Typically, as stated above, all the work is done within python with configurable variables supplied by a <code>yaml</code> file which is parsed by Hydra inside the python code. 

The execution of this code is performed in the CLI and new configuration variable values are supplied as arguments to override defaults. 

---
### Additional steps for Colab Notebooks
This version of this tutorial is designed to run on Google Colab. The editable installation of the clarity repository is by default not visible to the python interpreter in this environment, even though the installation cell above makes the clarity tools visible to the iPython interpreter. 

As such, we need to make sure that the standard python interpreter called in the shell magic that follows below has the location of the clarity packages in the PYTHONPATH variable.
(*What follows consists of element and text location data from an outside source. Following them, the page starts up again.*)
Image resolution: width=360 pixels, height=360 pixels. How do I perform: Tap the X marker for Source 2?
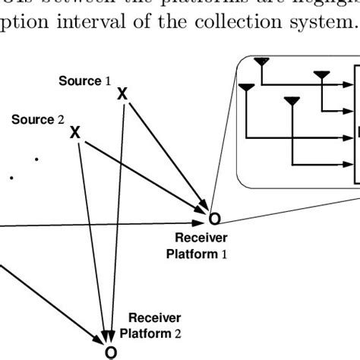(75, 133)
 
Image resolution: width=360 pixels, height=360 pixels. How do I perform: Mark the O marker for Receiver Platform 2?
(110, 352)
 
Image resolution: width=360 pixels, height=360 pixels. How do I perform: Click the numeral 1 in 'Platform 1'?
(224, 254)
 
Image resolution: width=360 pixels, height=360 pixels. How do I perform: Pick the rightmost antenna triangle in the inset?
(322, 74)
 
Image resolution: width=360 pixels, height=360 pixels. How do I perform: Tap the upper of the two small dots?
(36, 159)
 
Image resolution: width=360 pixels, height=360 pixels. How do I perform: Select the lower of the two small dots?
(11, 178)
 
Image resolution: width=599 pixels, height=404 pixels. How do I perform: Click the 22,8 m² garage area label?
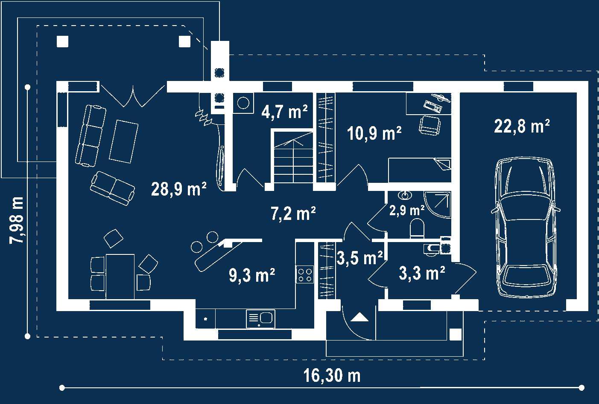click(522, 126)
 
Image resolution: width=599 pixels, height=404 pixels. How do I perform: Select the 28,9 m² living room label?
click(178, 189)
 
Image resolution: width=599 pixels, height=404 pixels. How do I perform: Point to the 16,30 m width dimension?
click(332, 376)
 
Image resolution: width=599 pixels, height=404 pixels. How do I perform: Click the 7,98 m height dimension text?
click(17, 220)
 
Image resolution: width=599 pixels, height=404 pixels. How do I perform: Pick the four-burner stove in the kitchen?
click(305, 274)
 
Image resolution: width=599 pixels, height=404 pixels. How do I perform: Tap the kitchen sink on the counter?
click(260, 319)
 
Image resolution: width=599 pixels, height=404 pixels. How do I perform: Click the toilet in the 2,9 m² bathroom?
click(417, 228)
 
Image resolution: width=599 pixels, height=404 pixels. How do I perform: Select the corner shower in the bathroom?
click(438, 205)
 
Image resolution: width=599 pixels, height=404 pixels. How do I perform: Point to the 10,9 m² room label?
click(374, 133)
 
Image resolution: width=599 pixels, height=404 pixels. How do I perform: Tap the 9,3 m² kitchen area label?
click(252, 275)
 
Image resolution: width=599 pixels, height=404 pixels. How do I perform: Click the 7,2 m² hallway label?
click(293, 214)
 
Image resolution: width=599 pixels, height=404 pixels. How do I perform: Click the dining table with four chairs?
click(120, 276)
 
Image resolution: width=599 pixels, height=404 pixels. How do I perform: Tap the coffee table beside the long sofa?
click(123, 141)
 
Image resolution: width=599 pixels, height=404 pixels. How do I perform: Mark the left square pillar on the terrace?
click(63, 41)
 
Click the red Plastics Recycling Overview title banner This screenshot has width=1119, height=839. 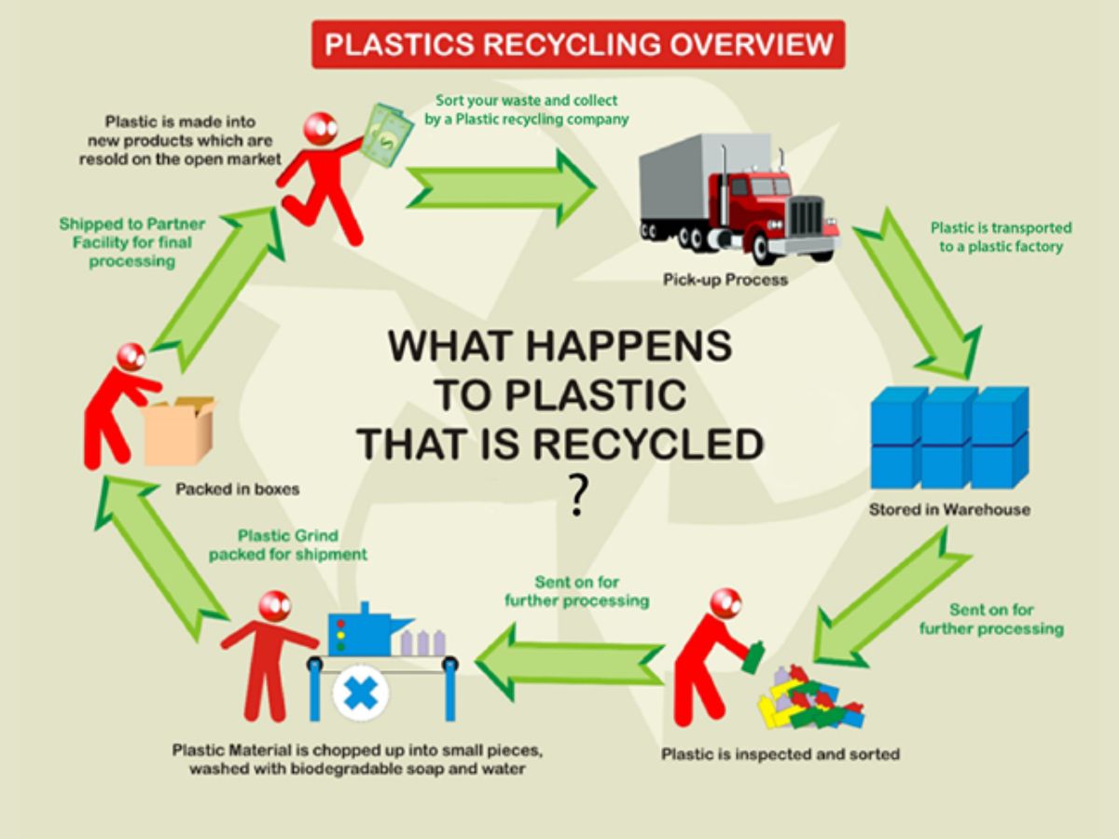pos(578,45)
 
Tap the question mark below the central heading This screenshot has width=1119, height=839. pos(579,495)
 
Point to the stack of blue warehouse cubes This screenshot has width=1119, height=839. pos(949,436)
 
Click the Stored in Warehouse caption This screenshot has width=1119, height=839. pos(949,510)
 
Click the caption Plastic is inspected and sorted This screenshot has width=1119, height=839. pos(781,753)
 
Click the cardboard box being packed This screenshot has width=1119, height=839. pos(180,432)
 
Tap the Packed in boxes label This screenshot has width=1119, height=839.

For local environments, this step may not be necessary.

In [None]:
%env PYTHONPATH=$PYTHONPATH:/content/clarity

---
We are now ready to run the prepared python script. However, the standard configuration is designed to work with the full clarity dataset. We can redirect the script to the correct folders by overriding the appropriate configuration parameters.

In [None]:
%%shell
python enhance.py \
path.root=../cadenza_data_demo/cad1

Now we have the enhanced output. Below, we can load and play the audio to listen to examples of the results.

In [None]:
from os import listdir
from os.path import isfile, join
from pathlib import Path
from scipy.io import wavfile

import IPython.display as ipd

audio_path = Path("exp/enhanced_signals")
audio_files = [f for f in audio_path.glob('*/*/*') if f.suffix == '.wav']

for file_to_play in audio_files:
  sample_rate, signal = wavfile.read(file_to_play)
  # Take only 30 seconds
  if signal.shape[-1] == 1:
    signal = signal[30*sample_rate:60*sample_rate, :] 
  else: 
    signal = signal[30*sample_rate:60*sample_rate] 
  print(file_to_play.name)
  ipd.display(ipd.Audio(signal.T, rate=sample_rate))

Now that we have enhanced audios we can use the evaluate recipe to generate HAAQI scores for the signals. The evaluation is run in the same manner as the enhancement script.

In [None]:
%%shell
python evaluate.py \
path.root=../cadenza_data_demo/cad1 

We hope that this tutorial has been useful and has explained the process for using the recipe scripts using the Hydra configuration system. This approach can be applied to all of the recipes that are included in the repository.